World Class Cancer Care Personalized For You
CANCERS TREATED WITH NANOKNIFE PROCEDURE
IF YOUR CANCER IS NOT LISTED PLEASE CALL OR EMAIL TO DISCUSS YOUR PARTICULAR CASE.
IRE LIVER PROCEDURE
Patients once diagnosed with locally advanced Pancreatic, Liver and Soft Tissue Cancers were given little hope and often offered limited treatment options all with certain short life expectancy despite the treatment they were receiving. However a new procedure called Irreversible Electro-poration also known as IRE or NANOKNIFE for short, has changed all that. Patients are seeing a doubling and tripling of their life expectancy based on recently published reports. Though certainly used in patients with known locally advanced disease it has now found its place in the operating room and used when patients are "unexpectedly" found to have more advanced disease than preoperative imaging shows. To date Dr Robert Donoway, a surgical oncologist trained at Sloan-Kettering, is the only surgeon performing these Nanoknife procedure in Florida.
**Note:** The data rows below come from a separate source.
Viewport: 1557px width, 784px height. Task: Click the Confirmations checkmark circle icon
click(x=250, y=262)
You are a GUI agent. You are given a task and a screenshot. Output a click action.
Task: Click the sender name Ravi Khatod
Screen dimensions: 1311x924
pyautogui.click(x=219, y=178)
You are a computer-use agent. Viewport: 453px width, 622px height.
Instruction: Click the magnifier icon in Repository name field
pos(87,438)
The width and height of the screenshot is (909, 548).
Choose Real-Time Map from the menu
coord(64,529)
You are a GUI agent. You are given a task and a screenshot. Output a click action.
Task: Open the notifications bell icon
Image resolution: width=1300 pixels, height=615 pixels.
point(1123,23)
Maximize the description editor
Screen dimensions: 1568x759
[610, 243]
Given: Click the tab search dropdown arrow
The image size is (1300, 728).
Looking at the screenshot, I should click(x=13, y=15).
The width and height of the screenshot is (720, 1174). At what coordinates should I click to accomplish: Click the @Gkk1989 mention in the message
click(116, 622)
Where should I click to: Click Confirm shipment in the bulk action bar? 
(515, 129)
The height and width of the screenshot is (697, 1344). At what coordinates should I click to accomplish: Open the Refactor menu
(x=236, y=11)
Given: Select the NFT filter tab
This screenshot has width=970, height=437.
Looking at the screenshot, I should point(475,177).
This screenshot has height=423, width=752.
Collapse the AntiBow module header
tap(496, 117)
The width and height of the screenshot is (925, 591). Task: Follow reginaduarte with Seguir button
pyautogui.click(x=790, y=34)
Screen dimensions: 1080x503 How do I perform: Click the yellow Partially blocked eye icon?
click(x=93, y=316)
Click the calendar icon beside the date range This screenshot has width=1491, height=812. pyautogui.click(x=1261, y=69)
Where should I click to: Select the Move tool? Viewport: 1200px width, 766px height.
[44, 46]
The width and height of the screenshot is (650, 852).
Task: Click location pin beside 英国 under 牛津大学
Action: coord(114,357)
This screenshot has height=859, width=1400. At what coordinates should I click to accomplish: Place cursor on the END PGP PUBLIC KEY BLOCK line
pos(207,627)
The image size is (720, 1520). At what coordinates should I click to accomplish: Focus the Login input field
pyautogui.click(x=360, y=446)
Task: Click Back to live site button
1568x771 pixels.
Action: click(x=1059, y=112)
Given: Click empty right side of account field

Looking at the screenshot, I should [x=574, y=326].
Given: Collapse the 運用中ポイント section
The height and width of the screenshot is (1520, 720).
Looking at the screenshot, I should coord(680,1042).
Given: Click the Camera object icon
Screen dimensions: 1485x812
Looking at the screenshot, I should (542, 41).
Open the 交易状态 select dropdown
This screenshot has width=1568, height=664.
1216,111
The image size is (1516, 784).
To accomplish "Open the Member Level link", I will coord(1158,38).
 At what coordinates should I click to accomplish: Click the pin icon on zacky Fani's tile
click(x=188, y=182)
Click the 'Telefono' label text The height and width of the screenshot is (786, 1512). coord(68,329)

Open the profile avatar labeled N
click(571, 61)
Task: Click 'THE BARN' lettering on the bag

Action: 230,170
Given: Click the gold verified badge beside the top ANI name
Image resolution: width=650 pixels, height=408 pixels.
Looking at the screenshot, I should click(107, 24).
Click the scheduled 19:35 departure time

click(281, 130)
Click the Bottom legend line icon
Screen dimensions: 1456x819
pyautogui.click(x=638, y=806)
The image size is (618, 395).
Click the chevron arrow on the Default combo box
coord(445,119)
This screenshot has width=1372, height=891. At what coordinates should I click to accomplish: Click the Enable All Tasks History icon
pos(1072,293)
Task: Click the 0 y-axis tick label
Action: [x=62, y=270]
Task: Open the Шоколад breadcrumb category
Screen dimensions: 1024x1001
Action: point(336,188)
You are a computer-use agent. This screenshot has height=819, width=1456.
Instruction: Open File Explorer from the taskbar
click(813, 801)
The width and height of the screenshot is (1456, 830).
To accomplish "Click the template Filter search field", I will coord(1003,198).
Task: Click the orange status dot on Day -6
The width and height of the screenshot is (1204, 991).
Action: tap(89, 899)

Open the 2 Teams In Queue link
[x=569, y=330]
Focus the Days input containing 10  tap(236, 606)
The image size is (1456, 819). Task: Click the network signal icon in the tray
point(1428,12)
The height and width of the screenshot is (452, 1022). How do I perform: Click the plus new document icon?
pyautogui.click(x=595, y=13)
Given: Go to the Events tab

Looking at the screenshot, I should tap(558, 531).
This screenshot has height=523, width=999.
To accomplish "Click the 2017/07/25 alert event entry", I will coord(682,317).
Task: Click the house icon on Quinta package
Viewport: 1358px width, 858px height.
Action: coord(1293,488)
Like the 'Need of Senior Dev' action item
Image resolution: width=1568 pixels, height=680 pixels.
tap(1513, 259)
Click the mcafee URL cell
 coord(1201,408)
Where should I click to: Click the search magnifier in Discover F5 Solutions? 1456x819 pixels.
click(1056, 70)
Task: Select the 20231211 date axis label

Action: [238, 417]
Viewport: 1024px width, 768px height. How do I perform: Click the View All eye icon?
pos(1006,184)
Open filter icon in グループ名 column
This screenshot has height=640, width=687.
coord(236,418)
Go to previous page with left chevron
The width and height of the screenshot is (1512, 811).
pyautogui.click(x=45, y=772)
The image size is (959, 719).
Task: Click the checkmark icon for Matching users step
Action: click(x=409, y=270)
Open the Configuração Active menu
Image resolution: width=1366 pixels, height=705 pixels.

During the procedure in the operating room after it has been determined to be a non-resectable tumor, fine needle probes are placed through the tumor using ultrasound guidance to ensure their is no injury to critical structures such as Bile Ducts and Portal vein. High Voltage current up to 3000 volts is delivered through probes in 90 microsecond pulses synchronized with the patients heart rhythm to avoid any cardiac problem. The procedure lasts between 1 and 2 hours using imaging to follow the ablative process. After the procedure is completed the patient is taken to ICU step down for a 24 hour observation period. Most patients are discharged in 2 to 3 days following surgery because their is no major surgery to recover from and they are able to start postoperative neo-adjuvant type chemotherapy and radiation sooner. After 3 to 6 months of combination treatment patients are re-evaluated and re-staged. A number of Nanoknife procedure patients have been converted from non-resectable to resection candidates which is still deemed the standard of care. The preliminary results have been very encouraging and have more than doubled many patients life expectancy. Clinical trials are ongoing to use new novel agents including monoclonal antibodies and vaccines as the next line of treatment in this highly selected and heavily pre-treated group.